SANATSAL LAKİN TİCARİ SİNEMA YAPMA MARİFETİ VARDI
◊ Stanley Kubrick ile ilgili aklınızda kalan en besbelli hatıra neydi?
– Sinemadan daha sonra uyuşmazlık yaşadık lakin onunla çalışmak muazzamdı. Stanley, Peter Sellers’ı epey severdi. Oyuncu, Stanley’in seçmesi için ne kadar epeyce şey verirse, o oyuncuyu o kadar epey severdi. Ona latife yapmıştım. “Peter’la çalışmayı sevmene şaşmamalı, zira Peter 40 farklı ses ve karakter yapar, sen içlerinden yalnızca birini seçersin” demiştim. “Evet, muhtemelen bu yüzden epey seviyorum” dedi ve güldü. Stanley, o periyotta çalışan en başarılı sinema direktörüydü. Kışkırtıcı, sanatsal ve beraberinde ticari olabilen sinemalar yaptı. Bu üçü asla bir ortaya gelemezdi. Kubrick kendi başına bir kurumdu. Üretimci, direktör, senaryo yazarıydı fakat bununla birlikte mükemmel bir teknisyendi, kamerayla, lenslerle, ses, ışık her şeyi bilirdi. Direktörden öte her şeyin ve her ayrıntının üstündeydi, her şeyi biliyordu. Oyunculuğu, oyunculara bırakırdı. bir fazlaca insan onun mizah anlayışını bilmiyor. Lakin gülmeye başlarsa, durduramazdı. kimi vakit sette kahkahası sinemada yer almasın diye mendilini ağzına tıkardı. Birkaç sefer şahit oldum mendili ağzındaydı ve gülmekten yanaklarından yaşlar süzülüyordu.
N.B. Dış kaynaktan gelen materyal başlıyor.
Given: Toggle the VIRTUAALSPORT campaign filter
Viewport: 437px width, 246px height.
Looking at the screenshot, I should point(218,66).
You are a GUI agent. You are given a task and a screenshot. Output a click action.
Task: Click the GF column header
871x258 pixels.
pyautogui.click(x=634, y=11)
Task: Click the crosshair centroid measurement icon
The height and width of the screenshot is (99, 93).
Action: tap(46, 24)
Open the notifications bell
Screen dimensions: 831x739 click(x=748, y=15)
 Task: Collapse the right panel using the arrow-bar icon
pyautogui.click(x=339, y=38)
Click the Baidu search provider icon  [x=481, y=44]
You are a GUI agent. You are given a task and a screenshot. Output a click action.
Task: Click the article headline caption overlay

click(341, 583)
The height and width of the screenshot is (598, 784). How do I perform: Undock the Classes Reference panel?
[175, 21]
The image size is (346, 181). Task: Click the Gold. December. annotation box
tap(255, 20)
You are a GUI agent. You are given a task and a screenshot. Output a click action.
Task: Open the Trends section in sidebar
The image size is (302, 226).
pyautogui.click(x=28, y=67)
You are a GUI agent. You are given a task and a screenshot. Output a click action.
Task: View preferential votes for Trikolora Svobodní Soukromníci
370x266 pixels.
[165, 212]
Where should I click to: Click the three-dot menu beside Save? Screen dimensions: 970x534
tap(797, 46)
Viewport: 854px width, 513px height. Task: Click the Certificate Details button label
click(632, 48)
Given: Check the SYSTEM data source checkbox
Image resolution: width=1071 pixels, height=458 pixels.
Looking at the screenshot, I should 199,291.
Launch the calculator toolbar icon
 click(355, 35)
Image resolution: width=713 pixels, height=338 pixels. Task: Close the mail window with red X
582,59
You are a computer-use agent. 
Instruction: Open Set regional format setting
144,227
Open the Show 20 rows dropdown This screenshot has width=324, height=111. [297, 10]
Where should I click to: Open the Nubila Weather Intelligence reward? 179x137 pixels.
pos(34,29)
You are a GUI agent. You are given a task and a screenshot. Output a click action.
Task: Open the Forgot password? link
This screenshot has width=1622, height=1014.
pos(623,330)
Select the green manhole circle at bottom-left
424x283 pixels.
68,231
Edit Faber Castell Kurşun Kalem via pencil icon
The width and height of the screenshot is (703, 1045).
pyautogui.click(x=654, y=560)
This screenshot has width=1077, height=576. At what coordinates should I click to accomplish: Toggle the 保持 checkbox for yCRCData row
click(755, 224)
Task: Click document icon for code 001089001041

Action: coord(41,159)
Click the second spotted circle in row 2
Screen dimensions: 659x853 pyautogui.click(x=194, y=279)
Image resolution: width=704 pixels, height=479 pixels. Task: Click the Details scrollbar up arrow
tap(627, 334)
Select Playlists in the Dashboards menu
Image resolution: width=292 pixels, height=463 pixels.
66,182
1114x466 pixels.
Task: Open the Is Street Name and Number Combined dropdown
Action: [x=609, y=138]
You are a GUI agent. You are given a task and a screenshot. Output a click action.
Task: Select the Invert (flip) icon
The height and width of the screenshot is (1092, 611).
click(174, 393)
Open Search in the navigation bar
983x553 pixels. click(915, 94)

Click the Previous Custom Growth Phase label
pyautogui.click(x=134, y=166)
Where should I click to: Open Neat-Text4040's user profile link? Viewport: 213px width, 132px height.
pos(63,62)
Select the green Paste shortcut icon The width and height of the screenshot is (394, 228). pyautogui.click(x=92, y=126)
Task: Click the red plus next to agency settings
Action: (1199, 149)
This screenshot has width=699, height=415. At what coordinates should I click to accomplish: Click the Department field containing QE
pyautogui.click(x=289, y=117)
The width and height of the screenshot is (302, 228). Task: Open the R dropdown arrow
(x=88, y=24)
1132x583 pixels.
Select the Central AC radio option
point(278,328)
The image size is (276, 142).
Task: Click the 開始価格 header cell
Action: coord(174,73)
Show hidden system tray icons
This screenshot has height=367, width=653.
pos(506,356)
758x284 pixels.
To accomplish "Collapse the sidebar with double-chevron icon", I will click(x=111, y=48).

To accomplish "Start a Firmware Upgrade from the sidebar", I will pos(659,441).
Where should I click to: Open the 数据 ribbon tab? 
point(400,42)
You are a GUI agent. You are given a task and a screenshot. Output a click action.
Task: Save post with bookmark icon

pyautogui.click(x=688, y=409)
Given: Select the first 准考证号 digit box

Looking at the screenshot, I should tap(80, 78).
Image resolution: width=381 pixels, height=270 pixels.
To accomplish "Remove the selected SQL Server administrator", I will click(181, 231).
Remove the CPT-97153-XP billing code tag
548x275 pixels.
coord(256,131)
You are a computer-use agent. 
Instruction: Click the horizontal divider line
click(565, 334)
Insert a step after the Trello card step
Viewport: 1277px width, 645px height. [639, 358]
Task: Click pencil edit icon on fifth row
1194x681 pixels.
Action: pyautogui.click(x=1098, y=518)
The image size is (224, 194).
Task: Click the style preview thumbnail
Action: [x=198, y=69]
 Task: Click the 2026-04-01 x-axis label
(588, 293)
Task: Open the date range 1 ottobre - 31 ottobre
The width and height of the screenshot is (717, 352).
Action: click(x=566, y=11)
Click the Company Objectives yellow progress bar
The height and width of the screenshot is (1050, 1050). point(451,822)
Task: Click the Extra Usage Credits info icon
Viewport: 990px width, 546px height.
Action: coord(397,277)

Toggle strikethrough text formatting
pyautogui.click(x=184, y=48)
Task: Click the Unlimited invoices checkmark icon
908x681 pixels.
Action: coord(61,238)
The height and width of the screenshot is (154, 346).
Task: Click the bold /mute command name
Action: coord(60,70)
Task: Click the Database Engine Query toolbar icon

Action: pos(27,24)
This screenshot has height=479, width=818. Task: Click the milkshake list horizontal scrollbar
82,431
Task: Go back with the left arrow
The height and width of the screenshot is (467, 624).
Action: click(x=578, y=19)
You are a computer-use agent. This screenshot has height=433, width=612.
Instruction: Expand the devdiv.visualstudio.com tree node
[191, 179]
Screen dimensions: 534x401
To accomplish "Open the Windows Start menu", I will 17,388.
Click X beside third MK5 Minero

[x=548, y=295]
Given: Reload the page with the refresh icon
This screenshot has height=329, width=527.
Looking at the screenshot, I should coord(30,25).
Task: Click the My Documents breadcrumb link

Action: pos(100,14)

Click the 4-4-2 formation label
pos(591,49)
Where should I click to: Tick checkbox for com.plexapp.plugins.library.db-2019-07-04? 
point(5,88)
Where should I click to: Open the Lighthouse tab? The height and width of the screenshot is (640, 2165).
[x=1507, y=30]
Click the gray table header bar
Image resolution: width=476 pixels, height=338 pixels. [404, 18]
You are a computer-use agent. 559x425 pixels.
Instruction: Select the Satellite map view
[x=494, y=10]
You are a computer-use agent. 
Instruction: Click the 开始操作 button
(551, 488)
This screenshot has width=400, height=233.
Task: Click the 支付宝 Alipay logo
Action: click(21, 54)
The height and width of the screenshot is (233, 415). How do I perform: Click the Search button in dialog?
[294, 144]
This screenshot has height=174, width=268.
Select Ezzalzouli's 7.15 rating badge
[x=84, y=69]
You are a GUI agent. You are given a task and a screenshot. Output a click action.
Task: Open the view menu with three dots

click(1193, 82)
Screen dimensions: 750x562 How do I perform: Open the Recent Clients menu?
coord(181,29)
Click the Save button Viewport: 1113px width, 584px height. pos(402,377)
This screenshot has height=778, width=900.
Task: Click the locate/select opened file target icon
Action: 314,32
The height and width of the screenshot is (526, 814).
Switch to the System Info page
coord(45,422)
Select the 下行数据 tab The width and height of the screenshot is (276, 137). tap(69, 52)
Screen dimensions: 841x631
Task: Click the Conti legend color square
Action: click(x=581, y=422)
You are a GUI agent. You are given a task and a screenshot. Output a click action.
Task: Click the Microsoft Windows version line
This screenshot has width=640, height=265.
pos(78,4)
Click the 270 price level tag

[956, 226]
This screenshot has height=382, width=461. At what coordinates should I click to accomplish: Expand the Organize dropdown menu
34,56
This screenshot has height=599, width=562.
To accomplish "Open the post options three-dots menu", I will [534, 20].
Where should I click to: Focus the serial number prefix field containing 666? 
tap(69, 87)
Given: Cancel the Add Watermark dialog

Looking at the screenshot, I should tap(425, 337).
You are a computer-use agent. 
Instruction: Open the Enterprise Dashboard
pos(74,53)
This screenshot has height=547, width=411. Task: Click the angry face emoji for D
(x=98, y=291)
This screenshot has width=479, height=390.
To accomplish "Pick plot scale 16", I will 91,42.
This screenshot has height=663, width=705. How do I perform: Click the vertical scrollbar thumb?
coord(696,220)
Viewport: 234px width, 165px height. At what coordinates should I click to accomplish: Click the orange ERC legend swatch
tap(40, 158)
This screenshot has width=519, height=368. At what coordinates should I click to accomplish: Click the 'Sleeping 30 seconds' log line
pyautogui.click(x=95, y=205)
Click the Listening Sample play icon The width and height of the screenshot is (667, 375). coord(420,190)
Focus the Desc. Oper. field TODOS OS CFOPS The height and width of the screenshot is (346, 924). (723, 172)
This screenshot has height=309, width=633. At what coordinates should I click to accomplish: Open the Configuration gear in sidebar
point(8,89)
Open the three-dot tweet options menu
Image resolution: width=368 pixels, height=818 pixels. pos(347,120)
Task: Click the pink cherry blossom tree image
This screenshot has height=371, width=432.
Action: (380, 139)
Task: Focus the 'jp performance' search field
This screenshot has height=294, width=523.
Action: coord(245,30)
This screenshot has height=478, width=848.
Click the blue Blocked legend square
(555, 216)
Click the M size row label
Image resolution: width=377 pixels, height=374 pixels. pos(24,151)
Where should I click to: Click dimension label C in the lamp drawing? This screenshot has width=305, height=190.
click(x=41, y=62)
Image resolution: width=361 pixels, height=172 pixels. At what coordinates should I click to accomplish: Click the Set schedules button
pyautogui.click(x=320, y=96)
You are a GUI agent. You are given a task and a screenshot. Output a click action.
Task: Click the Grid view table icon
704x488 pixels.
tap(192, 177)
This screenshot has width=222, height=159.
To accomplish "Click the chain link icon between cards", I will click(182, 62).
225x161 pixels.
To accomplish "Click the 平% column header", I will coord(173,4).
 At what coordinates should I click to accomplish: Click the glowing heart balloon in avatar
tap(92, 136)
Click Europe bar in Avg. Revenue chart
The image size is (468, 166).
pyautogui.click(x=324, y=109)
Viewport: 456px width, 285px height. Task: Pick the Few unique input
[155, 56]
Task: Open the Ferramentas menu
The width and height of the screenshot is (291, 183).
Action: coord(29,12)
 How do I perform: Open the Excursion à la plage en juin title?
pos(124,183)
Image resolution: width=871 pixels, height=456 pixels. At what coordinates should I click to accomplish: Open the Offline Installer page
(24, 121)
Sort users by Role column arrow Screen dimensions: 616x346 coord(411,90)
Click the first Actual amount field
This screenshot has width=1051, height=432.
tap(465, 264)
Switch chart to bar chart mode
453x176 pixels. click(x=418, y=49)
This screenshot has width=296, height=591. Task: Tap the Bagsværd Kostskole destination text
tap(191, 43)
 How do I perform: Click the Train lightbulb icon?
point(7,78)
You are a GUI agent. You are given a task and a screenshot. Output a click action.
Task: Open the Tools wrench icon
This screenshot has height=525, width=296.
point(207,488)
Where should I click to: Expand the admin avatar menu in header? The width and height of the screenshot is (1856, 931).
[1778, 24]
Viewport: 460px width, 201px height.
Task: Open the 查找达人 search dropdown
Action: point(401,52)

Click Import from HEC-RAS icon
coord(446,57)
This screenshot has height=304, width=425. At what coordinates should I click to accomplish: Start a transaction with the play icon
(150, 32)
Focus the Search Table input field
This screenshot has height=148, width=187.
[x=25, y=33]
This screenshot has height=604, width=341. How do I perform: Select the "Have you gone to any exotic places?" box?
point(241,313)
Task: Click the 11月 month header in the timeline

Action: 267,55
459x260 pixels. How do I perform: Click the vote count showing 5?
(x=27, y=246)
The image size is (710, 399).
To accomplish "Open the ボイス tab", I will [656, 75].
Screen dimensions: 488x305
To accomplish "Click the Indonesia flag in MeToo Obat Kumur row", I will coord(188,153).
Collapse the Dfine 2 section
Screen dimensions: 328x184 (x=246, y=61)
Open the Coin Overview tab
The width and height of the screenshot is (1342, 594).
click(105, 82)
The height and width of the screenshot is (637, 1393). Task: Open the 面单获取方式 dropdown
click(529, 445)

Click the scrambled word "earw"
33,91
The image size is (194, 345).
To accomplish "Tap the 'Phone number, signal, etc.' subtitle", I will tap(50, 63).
ENDİŞE SİNEMASI İZLEMEYİ SEVMİYORUM
◊ Sizi endişe sinemalarında izlemeyi seviyorum. Sizi bu cinse çeken özel bir şey var mı?
– Dürüst olmak gerekirse hayır. Dehşet sineması izlemeye bayılmıyorum, garip bir biçimde biraz utangacım kaygı sinemalarını izlemeye karşı. Lakin benimki üzere bir yüz olunca, endişe sineması teklifleri geliyor (gülüyor). Endişe sinemaları çekmekten zevk alıyorum, yalnızca seyrederken sahiden zorlanıyorum.
İKİ EFSANEYLE SİNEMA YAPTIM
◊ Yakın vakitte yeni sinemalar yaptım dediniz. Bahseder misiniz?
– Bir tanesi Mark Wahlberg ile “Stu”, nitekim çok hoş bir sinema ve şu anda sinemanın son rötuşları yapılıyor.
◊ Lily Tomlin ve Jane Fonda’yla olan sinemanız?
– Olağanüstü bir öykü ve bu iki efsane var sinemada. Kolejde birlikte olan üç kız hakkında, 60 yıl daha sonra onlardan birinin cenazesindeyiz ve vefat eden benim karım.